** Opening AVAILABLE DATA block **
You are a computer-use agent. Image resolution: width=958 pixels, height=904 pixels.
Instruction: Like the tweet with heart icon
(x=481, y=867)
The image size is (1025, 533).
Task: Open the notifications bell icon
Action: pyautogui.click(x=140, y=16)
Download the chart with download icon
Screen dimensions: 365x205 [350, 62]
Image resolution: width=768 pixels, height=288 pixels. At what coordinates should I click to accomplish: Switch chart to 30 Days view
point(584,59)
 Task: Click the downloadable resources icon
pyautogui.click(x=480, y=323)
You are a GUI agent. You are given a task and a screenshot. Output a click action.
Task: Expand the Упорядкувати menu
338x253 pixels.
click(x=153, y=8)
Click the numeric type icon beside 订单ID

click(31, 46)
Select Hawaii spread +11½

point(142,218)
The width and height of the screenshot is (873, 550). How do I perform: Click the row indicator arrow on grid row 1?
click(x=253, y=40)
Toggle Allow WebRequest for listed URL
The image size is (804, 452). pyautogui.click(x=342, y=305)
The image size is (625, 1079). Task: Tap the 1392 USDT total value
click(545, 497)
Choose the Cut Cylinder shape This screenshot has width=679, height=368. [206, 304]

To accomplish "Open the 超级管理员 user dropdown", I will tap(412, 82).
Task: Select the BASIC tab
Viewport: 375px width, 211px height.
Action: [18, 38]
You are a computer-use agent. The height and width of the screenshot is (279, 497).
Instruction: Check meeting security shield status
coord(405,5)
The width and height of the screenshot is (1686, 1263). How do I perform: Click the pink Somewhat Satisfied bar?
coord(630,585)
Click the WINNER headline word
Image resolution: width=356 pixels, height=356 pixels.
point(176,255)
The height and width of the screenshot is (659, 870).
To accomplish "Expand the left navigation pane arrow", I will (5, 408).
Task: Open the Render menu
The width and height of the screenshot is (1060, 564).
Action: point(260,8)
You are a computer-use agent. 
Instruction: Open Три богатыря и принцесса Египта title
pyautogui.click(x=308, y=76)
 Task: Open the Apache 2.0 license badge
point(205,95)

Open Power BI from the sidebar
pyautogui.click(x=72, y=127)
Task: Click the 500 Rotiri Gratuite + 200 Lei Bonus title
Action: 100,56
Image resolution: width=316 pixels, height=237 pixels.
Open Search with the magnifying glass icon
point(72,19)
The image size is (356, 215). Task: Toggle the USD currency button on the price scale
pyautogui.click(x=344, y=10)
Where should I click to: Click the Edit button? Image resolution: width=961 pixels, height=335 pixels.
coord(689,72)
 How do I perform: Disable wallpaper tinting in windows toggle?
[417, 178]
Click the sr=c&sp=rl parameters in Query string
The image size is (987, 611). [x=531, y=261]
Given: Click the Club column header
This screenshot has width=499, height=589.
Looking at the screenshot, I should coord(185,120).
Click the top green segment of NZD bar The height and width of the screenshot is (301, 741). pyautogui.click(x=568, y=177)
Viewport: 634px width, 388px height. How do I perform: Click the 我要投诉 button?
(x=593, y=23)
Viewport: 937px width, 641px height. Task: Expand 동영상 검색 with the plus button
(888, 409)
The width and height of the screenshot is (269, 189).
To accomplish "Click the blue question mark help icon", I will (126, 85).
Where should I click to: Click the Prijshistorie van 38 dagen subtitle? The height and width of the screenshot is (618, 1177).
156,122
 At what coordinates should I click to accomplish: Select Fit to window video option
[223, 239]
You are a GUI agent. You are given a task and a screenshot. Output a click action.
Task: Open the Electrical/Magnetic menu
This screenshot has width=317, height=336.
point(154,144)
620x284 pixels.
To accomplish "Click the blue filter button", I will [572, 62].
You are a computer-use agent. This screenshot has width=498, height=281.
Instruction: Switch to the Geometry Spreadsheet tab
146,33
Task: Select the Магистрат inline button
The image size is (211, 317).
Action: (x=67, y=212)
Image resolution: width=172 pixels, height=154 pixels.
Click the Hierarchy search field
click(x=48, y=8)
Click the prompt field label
** Closing AVAILABLE DATA block **
| ACTIVITY |
The expected output is each line of the records above that includes the word "blue".

| EXPECTED ANSWER |
To accomplish "Click the blue question mark help icon", I will (126, 85).
To accomplish "Click the blue filter button", I will [572, 62].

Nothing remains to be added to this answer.